James Harkin; Robert K. Irwin; Shahideh Safavi; Brett Haywood; Andrew Peters; Ian Hall; Michael J. Barlow
University Of Nottingham, Nottingham, United Kingdom
Using a multinuclear 0.5T Paramed Medical Systems MROpen Upright MRI scanner and  a 129Xe surface coil, Xenon images were obtained and dissolved phase signals acquired in multiple media.  We will present preliminary data of volunteers in both supine and upright positions; highlighting the importance of orientation on lung function.  Hyperpolarised MRI has the potential to revolutionise how chronic respiratory diseases are both diagnosed and monitored.

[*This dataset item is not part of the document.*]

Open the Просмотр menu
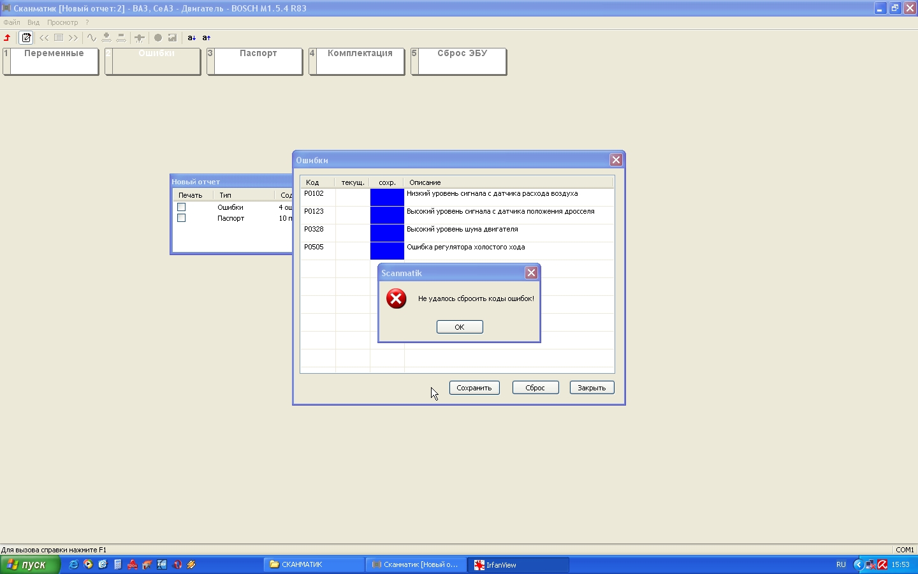[x=62, y=22]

The upright and open design of the scanner makes imaging more comfortable for patients and allows for imaging in later stages of respiratory diseases.  The orientational information highlights the effects of gravity on lung function and mechanics.

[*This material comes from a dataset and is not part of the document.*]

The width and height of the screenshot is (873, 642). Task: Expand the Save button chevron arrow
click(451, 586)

Session: Hyperpolarization 1, time: 09:50am-10:10am

First Hyperpolarized [2-13C]Pyruvate NMR Studies of Human Brain Metabolism

Brian T Chung1, 2; Hsin-Yu Chen1; Jeremy Gordon1; Daniele Mammoli1; Renuka Sriram1; Adam Autry1; Lydia Le Page1; Myriam Chaumeil1, 3; Peter Shin1; James Slater1; C.T. Tan4; Chris Suszczynski4; Susan Chang5; Robert Bok1; Sabrina Ronen1, 2; Peder E. Z. Larson1, 2; John Kurhanewicz1, 2; Daniel B Vigneron1, 2
1UCSF Dept of Radiology and Biomedical Imaging, San Francisco, CA; 2UCSF-UCB Graduate Program in Bioengineering, San Francisco, CA; 3UCSF Department of Physical Therapy, San Francisco, CA; 4ISOTEC/MilliporeSigma, Miamisburg, OH; 5UCSF School of Medicine, San Francisco, CA
The goal of this study was to develop methods for the hyperpolarization (HP) and preparation of sterile [2-13C]pyruvate with FDA-IND and IRB approval for first-ever human studies.  We sought to investigate HP [2-13C]pyruvate conversion to [2-13C]lactate and [5-13C]glutamate in the healthy brain in four human volunteers.  Using a 32-channel 13C-headcoil, NMR was acquired following the injection of HP [2-13C]pyruvate, and we were able to detect the dynamic conversion of HP [2-13C]pyruvate to [2-13C]lactate, [5-13C]glutamate and other compounds in the normal brain, demonstrating a significant advance for HP metabolic imaging to diagnose and detect early stage neurodisorders.

Session: Hyperpolarization 1, time: 10:10-10:30

Choose Your Own Adventure: Hyperpolarized 129Xe MRI Techniques for Imaging Pediatric Lung Disease

Laura L. Walkup1; Matthew M. Willmering1; Abdullah Bdaiwi1, 2; Christopher Towe1, 3; Zackary I. Cleveland1, 3; Jason C. Woods1, 3
1Cincinnati Children's Hospital Medical Center, Cincinnati, OH; 2Biomedical Engineering, University of Cincinnati, Cincinnati, OH; 3Pediatrics, University of Cincinnati, Cincinnati, OH
Pediatric lung disease can be challenging to assess due to poor patient compliance and poor sensitivity of clinical measures of early disease.  As a non-invasive, ionizing-radiation free modality, hyperpolarized 129Xe MRI offers an alternative to quantify regional lung disease.  Recent translational applications of 129Xe MRI in pediatrics will be discussed.  129Xe ventilation MRI is sensitive to ventilation deficits including in children unable to perform spirometry, and 129Xe restricted-diffusion MRI can quantify alveolar-airspace size without an invasive biopsy. Further, we use gas-exchange 129Xe MRI to assess regional interstitial-barrier thickening and perfusion deficits for the first time in pediatrics.  Due to these unique capabilities, 129Xe gas is a powerhouse contrast agent for pulmonary MRI across a diverse pathophysiological spectrum of lung disease.